There is no easy solution to this unfortunate equation, but we must start talking about it. One suggestion for discussion that I would like to put forward is the concept of matching a new recruit with a trusted respected senior surgeon near the end of his/her career. Not all senior surgeons would qualify for this prestigious mentoring role - it would be reserved only for the really deserving and trusted surgeons. This mentoring relationship might last 5 years during which the senior surgeon gradually ramps down his/her OR resource allocations and the new recruit gradually ramps up his/her OR resources. During this transition period the new recruit will have the time and support to establish his or her academic career, and make the transition from being the resident surgeon-in-training to the staff surgeon fully responsible for the care of the patient.

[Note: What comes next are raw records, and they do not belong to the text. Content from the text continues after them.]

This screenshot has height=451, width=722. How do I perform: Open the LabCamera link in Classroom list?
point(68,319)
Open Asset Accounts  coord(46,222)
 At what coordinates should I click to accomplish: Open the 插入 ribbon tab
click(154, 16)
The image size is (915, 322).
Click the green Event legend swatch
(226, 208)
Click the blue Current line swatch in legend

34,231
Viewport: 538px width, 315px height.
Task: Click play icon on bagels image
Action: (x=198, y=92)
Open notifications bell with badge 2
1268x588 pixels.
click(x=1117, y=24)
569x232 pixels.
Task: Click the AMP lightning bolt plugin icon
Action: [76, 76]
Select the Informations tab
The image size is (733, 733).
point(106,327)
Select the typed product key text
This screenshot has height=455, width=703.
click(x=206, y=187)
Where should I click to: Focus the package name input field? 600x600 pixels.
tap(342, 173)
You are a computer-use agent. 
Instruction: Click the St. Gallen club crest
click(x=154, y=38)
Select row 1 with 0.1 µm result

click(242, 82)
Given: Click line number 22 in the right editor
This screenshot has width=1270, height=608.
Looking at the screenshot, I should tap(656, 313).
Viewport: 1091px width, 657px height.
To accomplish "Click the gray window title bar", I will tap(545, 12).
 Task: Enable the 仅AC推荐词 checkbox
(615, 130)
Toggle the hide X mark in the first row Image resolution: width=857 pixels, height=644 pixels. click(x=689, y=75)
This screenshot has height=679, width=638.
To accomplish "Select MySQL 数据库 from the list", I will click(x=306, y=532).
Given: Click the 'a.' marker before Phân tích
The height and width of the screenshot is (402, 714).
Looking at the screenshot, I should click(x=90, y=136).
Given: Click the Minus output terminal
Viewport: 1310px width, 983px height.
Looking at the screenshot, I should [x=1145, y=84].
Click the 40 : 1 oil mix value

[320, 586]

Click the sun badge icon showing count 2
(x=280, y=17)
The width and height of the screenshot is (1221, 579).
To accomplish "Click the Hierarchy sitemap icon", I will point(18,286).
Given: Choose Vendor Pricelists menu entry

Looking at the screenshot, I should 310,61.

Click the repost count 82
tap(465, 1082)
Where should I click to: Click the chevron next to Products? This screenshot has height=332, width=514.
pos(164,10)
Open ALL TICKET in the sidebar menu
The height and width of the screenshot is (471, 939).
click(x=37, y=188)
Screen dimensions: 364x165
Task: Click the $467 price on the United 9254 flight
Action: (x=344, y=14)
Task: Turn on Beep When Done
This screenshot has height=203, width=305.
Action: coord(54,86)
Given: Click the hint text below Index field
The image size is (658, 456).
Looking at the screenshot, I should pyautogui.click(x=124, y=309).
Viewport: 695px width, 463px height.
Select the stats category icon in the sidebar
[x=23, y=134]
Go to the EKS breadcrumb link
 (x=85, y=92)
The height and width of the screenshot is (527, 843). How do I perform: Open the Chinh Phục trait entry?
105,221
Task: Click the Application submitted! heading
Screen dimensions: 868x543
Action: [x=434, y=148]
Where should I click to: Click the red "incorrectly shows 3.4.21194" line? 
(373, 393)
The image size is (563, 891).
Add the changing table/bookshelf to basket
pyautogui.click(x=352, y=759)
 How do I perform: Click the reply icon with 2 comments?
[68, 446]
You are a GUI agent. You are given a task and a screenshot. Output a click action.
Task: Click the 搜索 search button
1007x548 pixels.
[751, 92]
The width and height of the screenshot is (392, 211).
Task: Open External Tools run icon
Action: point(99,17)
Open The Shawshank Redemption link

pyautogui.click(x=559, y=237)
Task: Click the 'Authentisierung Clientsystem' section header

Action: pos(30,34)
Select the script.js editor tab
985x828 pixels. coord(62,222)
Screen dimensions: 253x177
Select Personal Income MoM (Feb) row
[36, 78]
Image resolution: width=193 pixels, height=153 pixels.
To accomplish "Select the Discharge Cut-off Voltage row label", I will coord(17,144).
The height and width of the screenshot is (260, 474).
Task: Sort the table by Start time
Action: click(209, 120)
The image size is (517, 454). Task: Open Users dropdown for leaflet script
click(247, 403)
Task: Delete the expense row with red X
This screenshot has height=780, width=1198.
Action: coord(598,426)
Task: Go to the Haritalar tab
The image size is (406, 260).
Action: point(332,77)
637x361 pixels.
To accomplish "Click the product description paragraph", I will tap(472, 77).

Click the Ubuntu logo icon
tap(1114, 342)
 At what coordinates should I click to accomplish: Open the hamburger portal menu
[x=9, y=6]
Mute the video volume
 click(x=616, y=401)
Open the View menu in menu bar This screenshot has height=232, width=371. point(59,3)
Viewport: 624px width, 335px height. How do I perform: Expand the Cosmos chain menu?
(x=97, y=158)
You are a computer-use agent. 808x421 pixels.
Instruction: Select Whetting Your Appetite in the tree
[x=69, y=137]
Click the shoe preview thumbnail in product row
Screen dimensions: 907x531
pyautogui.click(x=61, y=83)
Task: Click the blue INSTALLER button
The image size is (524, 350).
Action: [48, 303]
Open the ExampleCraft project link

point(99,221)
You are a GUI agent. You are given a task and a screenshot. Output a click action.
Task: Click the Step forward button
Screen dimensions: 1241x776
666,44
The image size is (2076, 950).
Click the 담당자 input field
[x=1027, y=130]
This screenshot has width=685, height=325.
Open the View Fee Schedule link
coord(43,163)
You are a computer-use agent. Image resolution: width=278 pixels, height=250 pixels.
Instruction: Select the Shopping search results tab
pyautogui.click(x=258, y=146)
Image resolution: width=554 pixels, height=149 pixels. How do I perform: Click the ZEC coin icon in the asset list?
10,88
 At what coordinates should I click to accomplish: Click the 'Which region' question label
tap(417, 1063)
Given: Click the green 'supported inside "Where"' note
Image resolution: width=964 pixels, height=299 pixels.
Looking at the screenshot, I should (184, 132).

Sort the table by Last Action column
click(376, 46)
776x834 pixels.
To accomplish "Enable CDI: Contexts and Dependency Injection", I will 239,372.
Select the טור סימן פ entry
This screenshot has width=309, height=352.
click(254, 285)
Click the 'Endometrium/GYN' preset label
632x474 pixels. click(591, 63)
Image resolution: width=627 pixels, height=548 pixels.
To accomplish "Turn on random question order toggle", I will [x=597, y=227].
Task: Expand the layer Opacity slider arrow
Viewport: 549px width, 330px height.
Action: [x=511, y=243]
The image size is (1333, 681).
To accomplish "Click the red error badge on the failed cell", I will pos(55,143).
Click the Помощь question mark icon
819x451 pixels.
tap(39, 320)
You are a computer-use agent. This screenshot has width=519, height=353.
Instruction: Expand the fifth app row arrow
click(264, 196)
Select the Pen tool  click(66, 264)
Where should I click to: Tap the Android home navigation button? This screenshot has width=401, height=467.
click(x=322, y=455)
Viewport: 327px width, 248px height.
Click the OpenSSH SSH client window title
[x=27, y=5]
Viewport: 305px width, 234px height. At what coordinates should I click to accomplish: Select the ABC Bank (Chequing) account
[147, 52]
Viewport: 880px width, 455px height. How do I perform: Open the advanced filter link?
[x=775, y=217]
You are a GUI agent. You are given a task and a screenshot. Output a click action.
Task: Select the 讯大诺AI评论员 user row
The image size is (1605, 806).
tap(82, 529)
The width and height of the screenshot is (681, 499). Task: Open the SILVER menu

This relationship should be a real mentorship where the senior surgeon advises, assists, and helps the new recruit to become a fully functioning capable surgeon who can operate with skill and judgment, who can teach with effectiveness, and who can attend to his or her other academic interests to contribute to the advancement of medical science. At the end of the defined period, the new recruit is fully independent, and the senior surgeon retires triumphantly, having trained one last surgeon.

References:

(1) The Globe and Mail. Canadian surgeons face flat-lining job market. Friday February 25, 2011, A8-9.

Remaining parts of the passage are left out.